[Your instructions]:
Where in the listing does the word "under" appear? Report each line that holds it.

Listed entries START

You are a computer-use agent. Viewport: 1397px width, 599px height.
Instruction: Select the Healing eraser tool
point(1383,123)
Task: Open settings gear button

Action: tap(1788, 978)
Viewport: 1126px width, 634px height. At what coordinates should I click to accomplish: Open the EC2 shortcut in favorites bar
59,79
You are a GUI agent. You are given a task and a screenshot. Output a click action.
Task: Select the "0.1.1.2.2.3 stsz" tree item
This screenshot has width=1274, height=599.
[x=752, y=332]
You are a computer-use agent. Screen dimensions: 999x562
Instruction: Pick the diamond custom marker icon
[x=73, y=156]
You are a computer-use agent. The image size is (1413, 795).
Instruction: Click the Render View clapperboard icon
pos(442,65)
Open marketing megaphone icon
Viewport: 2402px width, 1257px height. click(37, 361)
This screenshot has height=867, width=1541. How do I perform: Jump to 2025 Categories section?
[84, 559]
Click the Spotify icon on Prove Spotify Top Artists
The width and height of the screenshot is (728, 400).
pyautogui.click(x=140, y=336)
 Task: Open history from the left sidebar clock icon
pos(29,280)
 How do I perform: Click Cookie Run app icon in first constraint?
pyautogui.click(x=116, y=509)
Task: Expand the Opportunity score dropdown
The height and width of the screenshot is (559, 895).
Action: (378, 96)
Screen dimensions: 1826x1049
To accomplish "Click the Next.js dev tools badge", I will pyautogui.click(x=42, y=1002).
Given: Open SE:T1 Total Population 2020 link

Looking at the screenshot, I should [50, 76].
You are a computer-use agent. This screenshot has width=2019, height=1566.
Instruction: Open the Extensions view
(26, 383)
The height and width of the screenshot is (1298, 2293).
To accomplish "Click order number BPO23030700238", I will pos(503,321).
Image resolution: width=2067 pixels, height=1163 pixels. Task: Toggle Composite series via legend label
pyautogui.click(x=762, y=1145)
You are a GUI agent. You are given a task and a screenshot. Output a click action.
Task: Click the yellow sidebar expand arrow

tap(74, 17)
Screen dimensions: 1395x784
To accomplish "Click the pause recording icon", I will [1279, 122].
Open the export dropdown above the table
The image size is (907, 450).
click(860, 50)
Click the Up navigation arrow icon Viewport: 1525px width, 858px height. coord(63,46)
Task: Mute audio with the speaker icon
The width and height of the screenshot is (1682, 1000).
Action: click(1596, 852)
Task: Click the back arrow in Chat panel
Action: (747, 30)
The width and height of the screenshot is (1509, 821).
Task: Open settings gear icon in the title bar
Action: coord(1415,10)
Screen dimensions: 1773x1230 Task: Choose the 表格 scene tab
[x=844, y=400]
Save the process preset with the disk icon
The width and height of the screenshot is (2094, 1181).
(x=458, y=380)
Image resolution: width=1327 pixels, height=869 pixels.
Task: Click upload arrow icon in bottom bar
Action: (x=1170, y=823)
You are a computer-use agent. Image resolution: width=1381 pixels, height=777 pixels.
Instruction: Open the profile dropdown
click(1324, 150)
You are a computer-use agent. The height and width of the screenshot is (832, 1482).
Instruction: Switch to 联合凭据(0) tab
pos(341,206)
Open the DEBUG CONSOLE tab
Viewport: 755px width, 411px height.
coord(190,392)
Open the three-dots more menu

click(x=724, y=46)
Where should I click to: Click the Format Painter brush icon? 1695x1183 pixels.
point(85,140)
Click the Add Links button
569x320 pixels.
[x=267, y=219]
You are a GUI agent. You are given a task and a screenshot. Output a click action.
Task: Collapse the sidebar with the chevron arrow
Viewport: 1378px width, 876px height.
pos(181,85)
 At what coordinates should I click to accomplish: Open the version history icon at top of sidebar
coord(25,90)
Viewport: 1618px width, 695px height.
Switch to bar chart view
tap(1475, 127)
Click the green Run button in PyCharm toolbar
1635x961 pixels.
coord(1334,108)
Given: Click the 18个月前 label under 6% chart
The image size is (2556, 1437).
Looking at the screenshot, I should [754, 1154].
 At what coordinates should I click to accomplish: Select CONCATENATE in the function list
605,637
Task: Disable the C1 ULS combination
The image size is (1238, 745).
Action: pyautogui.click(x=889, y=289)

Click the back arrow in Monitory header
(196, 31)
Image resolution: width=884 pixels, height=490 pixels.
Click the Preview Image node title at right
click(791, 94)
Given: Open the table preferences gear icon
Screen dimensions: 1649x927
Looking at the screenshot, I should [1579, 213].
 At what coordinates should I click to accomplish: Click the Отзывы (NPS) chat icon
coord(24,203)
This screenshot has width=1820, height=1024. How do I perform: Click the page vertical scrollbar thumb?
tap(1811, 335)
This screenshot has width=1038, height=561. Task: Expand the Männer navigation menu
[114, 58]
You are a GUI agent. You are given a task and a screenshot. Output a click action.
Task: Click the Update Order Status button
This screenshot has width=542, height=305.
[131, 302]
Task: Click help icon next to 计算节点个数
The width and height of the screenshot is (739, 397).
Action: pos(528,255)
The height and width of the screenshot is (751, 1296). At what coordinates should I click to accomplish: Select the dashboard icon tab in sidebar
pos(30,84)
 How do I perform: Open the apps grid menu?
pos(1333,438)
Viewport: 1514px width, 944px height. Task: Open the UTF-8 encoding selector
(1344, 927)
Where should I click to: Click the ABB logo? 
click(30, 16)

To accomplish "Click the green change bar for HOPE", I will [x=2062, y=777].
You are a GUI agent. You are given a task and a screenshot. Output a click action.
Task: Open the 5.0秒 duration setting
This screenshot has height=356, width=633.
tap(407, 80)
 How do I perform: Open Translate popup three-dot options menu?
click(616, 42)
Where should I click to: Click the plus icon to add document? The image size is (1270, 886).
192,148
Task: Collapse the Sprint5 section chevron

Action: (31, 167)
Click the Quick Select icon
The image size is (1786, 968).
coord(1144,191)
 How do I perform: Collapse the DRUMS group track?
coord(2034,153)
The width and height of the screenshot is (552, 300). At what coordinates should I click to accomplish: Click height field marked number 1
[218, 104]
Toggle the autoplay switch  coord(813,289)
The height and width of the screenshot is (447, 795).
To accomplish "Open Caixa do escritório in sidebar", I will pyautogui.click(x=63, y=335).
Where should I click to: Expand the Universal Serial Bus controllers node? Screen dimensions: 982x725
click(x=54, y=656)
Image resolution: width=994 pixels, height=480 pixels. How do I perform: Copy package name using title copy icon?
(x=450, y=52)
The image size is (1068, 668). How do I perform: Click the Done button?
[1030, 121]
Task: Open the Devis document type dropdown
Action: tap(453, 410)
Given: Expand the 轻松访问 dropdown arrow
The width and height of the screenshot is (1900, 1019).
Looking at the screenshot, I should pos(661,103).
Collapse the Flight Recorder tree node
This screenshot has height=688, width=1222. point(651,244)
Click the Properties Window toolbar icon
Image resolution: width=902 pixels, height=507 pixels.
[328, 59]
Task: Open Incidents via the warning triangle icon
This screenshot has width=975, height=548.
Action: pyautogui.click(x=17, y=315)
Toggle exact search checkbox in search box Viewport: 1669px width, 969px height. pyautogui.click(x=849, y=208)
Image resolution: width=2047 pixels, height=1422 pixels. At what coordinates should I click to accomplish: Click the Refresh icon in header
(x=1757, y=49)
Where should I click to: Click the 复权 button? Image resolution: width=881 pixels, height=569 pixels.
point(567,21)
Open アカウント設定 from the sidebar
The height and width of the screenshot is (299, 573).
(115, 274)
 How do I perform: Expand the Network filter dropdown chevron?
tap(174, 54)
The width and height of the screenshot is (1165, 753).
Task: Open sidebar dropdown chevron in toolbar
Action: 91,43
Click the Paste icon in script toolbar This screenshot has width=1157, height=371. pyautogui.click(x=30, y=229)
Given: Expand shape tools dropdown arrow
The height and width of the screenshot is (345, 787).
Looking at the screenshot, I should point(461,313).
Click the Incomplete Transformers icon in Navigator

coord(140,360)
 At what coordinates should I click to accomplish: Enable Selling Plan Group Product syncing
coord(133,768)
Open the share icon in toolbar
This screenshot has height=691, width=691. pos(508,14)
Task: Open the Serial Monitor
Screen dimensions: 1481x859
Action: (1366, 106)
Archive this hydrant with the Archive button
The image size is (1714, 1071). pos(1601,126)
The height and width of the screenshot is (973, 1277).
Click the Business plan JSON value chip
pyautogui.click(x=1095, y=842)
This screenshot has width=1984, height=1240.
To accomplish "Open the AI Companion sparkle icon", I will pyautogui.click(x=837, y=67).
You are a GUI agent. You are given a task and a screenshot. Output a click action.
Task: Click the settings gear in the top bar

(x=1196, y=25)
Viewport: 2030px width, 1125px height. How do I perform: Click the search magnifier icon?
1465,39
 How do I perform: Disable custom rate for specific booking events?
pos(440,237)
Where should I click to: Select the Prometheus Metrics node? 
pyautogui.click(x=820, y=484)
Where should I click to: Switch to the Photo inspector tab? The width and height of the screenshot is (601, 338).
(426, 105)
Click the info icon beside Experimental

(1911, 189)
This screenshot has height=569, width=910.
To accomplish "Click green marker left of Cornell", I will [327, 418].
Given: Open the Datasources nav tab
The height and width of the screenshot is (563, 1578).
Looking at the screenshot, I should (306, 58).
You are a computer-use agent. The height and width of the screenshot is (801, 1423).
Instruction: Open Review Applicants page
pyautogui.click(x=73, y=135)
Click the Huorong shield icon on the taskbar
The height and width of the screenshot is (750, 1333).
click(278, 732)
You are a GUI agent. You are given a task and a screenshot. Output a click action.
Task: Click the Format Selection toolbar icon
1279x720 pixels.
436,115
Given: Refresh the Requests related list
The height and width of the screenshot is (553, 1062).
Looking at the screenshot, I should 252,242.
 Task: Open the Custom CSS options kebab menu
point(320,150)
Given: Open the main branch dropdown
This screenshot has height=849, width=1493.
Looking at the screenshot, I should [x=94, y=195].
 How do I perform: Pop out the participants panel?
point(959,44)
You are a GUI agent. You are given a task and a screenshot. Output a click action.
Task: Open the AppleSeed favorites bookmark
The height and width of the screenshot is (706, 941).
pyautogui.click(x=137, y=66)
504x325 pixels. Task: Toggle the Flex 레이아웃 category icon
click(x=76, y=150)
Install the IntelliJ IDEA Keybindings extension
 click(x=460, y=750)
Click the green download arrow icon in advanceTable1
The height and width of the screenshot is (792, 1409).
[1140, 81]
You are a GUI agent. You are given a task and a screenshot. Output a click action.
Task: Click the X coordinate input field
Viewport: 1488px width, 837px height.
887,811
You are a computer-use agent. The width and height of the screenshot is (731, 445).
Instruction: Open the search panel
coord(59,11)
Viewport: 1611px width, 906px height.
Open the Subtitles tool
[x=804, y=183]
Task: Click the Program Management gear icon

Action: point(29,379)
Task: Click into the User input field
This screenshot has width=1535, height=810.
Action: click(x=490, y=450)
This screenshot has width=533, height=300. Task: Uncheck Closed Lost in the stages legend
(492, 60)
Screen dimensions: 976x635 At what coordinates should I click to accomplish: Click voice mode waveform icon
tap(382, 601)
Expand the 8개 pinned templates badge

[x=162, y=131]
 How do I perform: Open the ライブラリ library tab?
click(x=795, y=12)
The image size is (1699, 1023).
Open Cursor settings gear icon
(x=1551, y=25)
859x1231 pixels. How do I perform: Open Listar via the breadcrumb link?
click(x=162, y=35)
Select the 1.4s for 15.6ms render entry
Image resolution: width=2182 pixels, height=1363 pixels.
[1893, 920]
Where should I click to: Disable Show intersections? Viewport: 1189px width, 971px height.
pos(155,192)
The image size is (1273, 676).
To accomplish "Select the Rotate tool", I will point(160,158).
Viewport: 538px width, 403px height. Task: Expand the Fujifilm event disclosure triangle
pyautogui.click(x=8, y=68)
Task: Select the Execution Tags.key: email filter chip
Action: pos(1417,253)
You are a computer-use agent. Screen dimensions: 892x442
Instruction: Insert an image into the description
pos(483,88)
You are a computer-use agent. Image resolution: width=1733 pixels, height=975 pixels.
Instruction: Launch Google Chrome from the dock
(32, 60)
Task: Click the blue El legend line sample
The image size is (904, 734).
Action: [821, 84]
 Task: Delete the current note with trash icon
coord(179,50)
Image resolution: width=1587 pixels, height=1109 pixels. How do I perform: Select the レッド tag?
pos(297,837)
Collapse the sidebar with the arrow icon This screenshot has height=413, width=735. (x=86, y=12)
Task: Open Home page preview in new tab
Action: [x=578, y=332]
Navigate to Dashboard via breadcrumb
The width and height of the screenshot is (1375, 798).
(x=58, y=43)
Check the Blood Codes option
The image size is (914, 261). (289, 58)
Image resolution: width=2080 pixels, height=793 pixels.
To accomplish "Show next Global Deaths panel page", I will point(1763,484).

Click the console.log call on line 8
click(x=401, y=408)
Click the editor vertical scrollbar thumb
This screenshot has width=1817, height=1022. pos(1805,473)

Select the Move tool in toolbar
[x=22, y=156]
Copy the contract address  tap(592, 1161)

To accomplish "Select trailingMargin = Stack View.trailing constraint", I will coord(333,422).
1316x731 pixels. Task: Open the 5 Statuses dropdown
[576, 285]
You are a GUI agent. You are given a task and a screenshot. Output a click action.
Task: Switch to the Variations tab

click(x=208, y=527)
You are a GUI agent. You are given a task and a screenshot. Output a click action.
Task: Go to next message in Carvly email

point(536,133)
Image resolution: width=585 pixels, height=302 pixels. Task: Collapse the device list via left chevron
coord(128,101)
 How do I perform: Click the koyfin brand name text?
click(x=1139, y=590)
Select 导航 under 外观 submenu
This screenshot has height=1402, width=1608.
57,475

Listed entries END

[Response to this task]:
Given: Click the 18个月前 label under 6% chart
Select 导航 under 外观 submenu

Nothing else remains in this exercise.